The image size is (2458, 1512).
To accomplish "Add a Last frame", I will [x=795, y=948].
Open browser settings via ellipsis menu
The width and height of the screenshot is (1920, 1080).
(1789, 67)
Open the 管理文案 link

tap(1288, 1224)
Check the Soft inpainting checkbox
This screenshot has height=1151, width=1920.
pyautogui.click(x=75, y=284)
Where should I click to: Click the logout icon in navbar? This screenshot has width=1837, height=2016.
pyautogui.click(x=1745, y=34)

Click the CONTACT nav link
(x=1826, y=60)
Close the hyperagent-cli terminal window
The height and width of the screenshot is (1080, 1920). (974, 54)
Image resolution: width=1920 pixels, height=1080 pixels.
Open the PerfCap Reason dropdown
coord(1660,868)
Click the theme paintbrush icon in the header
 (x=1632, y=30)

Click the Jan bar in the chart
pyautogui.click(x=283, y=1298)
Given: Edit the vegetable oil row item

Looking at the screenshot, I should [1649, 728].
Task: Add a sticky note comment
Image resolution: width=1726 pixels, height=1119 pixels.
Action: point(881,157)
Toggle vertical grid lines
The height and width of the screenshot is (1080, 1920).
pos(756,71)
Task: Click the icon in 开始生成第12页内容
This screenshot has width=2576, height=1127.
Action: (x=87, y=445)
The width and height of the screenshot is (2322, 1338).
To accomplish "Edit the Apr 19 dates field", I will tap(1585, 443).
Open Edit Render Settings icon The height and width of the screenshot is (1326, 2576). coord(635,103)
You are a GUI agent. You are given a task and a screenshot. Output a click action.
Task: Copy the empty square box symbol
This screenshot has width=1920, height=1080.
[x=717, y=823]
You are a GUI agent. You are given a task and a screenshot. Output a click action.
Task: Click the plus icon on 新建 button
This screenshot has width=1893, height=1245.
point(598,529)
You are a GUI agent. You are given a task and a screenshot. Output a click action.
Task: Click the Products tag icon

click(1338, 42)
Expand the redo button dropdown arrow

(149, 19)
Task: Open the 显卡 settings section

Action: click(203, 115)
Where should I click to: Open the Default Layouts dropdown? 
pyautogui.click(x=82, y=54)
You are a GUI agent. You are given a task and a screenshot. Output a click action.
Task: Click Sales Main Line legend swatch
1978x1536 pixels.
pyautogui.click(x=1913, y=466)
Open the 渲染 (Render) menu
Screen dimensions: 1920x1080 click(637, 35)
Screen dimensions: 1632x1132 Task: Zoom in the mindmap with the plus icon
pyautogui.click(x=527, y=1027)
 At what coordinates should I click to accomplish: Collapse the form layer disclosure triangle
===============
What the task asks: Using the records above, determine how many lines hold the word "will", and answer with that figure only.

Exercise output: 2